In brief, one takes Refuge after meditating upon the Four Thoughts and realizing that one wishes to make a commitment to obtaining liberation for oneself and all sentient beings. One takes Refuge in the Buddha as the teacher, the Dharma as the path and the Sangha as the companions and support on the way to enlightenment. Part of the act of taking Refuge is to renounce the temporary sufferings, pleasures and happiness found in daily life.

༄༅། སངས་རྒྱས་ཆོས་དང་ཚོགས་ཀྱི་མཆོག་རྣམས་ལ།
          བྱང་ཆུབ་བར་དུ་དང་ནི་སྐྱབས་སུ་མཆི།
          བདག་གིས་སྦྱིན་སོགས་བགྱིས་པའི་བསོད་ནམས་ཀྱིས།
          འགྲོ་ལ་ཕན་ཕྱིར་སངས་རྒྱས་འགྲུབ་པར་ཤོག།

Until I am enlightened, I take refuge
In the Buddha, Dharma and Sangha.
Through the merit I create by practicing giving and the other perfections
May I attain Buddhahood for the sake of all sentient beings.

Sanskrit version of the refuge prayer:

Namo Buddhaya
Namo Dharmaya
Namo Sanghaya

I go for refuge to the Buddha,
I go for refuge to the Dharma,
I go for refuge to the Sangha.

A great part of taking Refuge is the development of faith. This is not blind faith, but faith based on one's own observation of the truth of the teachings.

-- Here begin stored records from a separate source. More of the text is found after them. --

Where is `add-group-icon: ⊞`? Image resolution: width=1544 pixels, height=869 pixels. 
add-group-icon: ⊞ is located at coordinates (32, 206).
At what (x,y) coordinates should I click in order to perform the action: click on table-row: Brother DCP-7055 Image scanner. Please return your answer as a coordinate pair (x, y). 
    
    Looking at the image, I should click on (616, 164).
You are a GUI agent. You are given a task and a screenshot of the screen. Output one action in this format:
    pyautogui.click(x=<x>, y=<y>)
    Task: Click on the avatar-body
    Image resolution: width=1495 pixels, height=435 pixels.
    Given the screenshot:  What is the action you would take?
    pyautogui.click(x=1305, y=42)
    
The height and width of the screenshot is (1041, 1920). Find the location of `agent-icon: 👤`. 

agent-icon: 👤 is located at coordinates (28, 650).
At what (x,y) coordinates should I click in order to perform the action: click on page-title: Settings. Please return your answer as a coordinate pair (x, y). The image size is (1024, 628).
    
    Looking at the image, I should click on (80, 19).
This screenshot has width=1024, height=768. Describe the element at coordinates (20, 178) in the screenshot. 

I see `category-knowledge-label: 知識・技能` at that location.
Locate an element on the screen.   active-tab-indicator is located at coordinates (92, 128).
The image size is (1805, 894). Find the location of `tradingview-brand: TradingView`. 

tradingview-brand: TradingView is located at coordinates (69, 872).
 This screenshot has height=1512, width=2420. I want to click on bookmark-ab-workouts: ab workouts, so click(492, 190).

There are traditionally four stages described in developing Faith:

1. Attraction [Vivid Faith]
2. Emulation
3. Fully-Convinced Faith
4. Irreversible Faith

Attraction gives rise to Vivid Vaith, which is when the mind becomes attracted to the object. It may be a strong joy or a great appreciation of the qualities we observe. We may have visited a holy place with statues, stupas, and other representations of the Buddha's body, speech and mind. We could also have just met with a genuinely great Master, who has inspired us through his invisible Blessings or read about [his or her] life [story]. Ths is still changeable as our mind can turn to aversion as well as appreciation.

Emulation means that, going beyond the attraction, the desire to become like the object we are contemplating is arising within us. If we strive to become similar like supreme beings, like the ordinary woods left in the sandal grove acquire sweet fragrances of sandal, we too can attain their noble qualities.

Fully-Convinced Faith and Irreversible Faith are born out of our nascent knowledge of the qualities of the Buddhas, bodhisattvas and our Master. The Fully-Convinced Faith becomes irreversible, when, come what may, nothing will be able to alter our mind or our devotion. This is the faith we should constantly try to develop through examination of the Teachings, and the Teacher, especially as neither blessings nor accomplishment can ever occur in the secret Mantra Vehicle without Irreversible Faith in one's Master."

As mentioned by Patrul Rinpoche, taking Refuge is the foundation of all the practices. He says: "By simply taking Refuge, you plant the seed of liberation within yourself. You distance yourself from all the negative actions you have accumulated and develop more and more positive actions. Taking Refuge is the support for all vows, the source of all good qualities. Ultimately it will lead you to the state of Buddhahood.